### What you should do
From the renal artery stenosis report below, print the passage that starts at "Conclusions" and ends after "or renal dysfunction.", copying it word for word.

Secondary hypertension accounts for 5% of all cases of hypertension. Renal artery stenosis is one of the common causes of secondary hypertension. Atherosclerosis and fibromuscular dysplasia are the commonest types of stenosis associated with renal vascular hypertension, with the former accounting for 70–80% of all cases and the latter accounting for 10% of the incidence. The greatest incidence atherosclerosis is in men over the age of 40 years, mostly affecting the proximal part of the renal arteries, whereas fibromuscular dysplasia affects women ranging in age from 30 to 50 years. Currently, possible treatments are medical treatment using blood pressure-lowering drugs, balloon angioplasty with or without stent insertion, and surgery to reconstruct the artery.

Case presentation

We report a case of a 46-year-old Asian woman with stenosis of two branches of renal artery bifurcation treated by percutaneous balloon dilatation and stenting of both branches after referral to our department for a renal angiogram following 8 months of uncontrolled hypertension despite receiving medications. Initially, the patient presented with severe headache and fatigue. She was a known nonsmoker, was not diabetic, and had no history of diabetes in her family. She had no history of atherosclerosis. Apart from high blood pressure, the result of her physical examination was unremarkable. Laboratory investigations revealed normal serum cholesterol, lipid profile, and serum creatinine. She had been attending a hypertension clinic and receiving antihypertensive drugs for the past 8 months on a regular basis under close observation. Despite this treatment and care, her blood pressure remained high at 175/110 mmHg, which the attending doctor concluded to be uncontrolled blood pressure. Initial imaging indicated left renal artery stenosis, and the patient was referred to our department.

Conclusions

For patients with uncontrolled hypertension despite receiving medications, renal Doppler ultrasound should be included in the diagnostic workup for secondary hypertension. Once renal artery stenosis is suspected, renal angiography is highly recommended because the technique is able to accurately diagnose stenosis in the branch arteries, unlike computed tomographic angiography and magnetic resonance angiography. Percutaneous transluminal renal angioplasty is the treatment of choice for renal artery stenosis in patients with renovascular hypertension or renal dysfunction.

### Data shown
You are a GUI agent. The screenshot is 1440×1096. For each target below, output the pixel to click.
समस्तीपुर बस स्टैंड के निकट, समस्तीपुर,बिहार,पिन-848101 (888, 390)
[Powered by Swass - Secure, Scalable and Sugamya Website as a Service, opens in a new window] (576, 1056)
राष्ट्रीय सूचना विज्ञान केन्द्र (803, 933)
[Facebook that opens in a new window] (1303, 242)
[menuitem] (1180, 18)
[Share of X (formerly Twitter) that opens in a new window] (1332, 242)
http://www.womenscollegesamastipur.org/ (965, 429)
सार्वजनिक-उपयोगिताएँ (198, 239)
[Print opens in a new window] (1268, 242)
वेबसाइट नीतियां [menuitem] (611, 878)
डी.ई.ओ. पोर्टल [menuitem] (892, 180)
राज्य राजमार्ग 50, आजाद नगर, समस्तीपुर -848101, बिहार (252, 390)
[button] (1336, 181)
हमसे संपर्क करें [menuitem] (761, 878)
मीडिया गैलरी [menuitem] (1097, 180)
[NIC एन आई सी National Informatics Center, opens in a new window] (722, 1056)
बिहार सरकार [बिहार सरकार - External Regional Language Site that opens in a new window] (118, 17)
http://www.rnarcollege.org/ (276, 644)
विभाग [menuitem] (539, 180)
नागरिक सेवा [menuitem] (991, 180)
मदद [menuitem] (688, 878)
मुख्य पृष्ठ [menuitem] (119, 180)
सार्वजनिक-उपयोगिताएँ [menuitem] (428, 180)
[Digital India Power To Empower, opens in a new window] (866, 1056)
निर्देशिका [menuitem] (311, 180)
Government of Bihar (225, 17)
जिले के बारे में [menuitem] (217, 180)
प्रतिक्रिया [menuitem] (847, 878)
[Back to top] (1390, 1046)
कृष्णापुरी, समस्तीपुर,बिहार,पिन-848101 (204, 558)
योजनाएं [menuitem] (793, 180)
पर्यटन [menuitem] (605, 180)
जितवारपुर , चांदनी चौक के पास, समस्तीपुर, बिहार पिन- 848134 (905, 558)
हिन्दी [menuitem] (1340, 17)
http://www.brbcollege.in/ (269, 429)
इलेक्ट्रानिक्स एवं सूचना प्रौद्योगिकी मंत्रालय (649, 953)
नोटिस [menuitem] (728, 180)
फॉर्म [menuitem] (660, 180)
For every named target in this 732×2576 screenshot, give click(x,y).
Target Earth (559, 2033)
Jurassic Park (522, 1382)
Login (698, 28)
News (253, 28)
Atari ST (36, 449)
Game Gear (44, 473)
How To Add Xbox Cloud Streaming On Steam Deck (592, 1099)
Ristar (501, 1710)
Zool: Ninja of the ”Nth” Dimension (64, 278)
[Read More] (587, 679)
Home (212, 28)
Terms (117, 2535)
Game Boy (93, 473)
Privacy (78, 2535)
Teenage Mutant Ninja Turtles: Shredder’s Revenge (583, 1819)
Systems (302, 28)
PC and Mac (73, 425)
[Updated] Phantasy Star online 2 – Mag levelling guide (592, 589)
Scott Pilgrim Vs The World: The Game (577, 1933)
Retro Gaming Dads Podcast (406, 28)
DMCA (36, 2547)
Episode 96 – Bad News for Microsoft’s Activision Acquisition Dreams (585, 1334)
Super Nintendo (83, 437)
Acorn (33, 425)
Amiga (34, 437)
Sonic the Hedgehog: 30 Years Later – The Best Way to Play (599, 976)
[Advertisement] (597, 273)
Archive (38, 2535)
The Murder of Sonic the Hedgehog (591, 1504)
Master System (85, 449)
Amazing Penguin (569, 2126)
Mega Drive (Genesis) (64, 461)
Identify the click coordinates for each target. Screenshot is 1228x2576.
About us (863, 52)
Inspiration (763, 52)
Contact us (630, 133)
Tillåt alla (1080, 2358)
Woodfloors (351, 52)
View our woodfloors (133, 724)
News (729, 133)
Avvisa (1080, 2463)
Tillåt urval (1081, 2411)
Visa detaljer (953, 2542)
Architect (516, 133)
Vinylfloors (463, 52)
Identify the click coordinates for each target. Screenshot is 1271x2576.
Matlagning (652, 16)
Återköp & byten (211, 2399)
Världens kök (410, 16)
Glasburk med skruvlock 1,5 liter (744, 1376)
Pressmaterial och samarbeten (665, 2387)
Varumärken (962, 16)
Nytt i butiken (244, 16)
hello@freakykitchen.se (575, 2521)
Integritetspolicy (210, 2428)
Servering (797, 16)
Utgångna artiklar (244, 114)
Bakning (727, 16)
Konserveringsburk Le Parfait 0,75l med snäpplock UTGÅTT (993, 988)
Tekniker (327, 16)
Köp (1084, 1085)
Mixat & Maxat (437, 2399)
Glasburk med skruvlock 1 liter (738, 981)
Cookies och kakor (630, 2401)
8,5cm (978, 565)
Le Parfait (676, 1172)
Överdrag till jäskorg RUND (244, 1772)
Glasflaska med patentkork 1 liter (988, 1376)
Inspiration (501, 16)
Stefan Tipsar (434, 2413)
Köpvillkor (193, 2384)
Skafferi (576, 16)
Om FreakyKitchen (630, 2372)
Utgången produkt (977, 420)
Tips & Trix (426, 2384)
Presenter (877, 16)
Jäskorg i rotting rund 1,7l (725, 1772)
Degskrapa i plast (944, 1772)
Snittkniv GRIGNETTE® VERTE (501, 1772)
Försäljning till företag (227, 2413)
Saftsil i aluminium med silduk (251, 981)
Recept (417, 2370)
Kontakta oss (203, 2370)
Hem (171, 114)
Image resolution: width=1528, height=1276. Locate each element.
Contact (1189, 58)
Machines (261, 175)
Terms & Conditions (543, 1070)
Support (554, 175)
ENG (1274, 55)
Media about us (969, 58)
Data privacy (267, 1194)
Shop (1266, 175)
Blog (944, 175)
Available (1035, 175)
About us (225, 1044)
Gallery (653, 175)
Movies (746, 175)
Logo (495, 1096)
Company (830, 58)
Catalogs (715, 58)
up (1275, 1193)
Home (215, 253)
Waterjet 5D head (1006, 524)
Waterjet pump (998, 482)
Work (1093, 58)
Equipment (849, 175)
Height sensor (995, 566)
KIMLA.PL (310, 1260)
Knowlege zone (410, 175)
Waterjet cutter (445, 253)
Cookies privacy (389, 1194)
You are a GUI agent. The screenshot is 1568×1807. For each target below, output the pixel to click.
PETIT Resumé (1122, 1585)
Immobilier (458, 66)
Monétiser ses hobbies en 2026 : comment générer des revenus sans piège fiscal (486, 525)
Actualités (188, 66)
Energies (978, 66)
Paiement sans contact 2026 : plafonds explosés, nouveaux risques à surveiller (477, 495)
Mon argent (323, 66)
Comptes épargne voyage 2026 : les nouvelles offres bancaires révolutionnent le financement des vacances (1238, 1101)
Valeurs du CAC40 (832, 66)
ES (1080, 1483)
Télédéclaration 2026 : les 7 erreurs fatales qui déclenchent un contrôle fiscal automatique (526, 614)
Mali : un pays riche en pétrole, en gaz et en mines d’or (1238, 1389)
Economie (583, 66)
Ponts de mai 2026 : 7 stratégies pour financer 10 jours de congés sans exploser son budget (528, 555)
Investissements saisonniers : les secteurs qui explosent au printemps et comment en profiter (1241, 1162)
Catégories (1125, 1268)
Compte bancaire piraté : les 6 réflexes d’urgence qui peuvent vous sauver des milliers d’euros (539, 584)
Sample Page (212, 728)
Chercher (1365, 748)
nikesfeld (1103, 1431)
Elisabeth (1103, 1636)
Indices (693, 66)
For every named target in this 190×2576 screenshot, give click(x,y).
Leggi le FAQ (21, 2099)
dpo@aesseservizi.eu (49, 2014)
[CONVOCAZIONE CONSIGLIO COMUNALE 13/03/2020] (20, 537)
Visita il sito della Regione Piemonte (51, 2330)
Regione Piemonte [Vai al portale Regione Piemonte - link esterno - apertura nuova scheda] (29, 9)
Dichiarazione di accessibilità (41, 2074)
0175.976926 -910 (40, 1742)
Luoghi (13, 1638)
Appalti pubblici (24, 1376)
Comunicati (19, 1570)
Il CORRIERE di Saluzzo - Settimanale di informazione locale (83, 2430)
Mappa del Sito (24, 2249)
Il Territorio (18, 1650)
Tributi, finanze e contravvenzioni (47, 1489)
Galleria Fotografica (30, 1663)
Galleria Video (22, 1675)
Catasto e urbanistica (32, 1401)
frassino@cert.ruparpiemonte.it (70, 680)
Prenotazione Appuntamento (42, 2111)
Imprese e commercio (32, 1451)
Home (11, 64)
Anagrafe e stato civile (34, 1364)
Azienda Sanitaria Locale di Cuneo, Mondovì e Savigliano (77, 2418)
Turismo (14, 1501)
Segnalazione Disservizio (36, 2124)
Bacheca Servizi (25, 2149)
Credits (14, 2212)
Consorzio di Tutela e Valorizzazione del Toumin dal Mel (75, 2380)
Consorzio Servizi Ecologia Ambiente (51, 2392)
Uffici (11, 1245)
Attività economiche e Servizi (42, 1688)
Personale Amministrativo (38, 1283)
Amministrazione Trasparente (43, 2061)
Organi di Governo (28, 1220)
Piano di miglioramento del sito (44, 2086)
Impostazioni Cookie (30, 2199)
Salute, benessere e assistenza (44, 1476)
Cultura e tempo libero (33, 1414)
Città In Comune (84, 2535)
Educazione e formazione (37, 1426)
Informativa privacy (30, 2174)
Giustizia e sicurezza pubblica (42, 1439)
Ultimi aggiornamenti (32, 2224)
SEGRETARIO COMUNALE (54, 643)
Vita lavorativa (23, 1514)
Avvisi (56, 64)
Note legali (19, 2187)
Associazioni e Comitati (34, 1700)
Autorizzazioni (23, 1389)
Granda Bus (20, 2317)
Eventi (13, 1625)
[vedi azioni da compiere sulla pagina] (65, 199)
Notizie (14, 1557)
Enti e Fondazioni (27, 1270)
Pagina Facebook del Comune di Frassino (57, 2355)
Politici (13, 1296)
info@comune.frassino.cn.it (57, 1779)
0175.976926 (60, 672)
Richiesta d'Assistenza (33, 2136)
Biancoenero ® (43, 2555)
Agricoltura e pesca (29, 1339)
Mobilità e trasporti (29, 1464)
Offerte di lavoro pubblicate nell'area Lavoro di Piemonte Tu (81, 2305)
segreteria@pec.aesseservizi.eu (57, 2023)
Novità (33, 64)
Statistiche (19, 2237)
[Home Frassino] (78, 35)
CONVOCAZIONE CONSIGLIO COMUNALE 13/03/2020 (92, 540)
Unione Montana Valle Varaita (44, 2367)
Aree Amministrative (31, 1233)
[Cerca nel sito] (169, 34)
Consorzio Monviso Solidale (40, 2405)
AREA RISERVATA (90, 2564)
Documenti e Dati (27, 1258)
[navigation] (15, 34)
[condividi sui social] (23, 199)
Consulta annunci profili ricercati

### Response to this exercise
Conclusions

For patients with uncontrolled hypertension despite receiving medications, renal Doppler ultrasound should be included in the diagnostic workup for secondary hypertension. Once renal artery stenosis is suspected, renal angiography is highly recommended because the technique is able to accurately diagnose stenosis in the branch arteries, unlike computed tomographic angiography and magnetic resonance angiography. Percutaneous transluminal renal angioplasty is the treatment of choice for renal artery stenosis in patients with renovascular hypertension or renal dysfunction.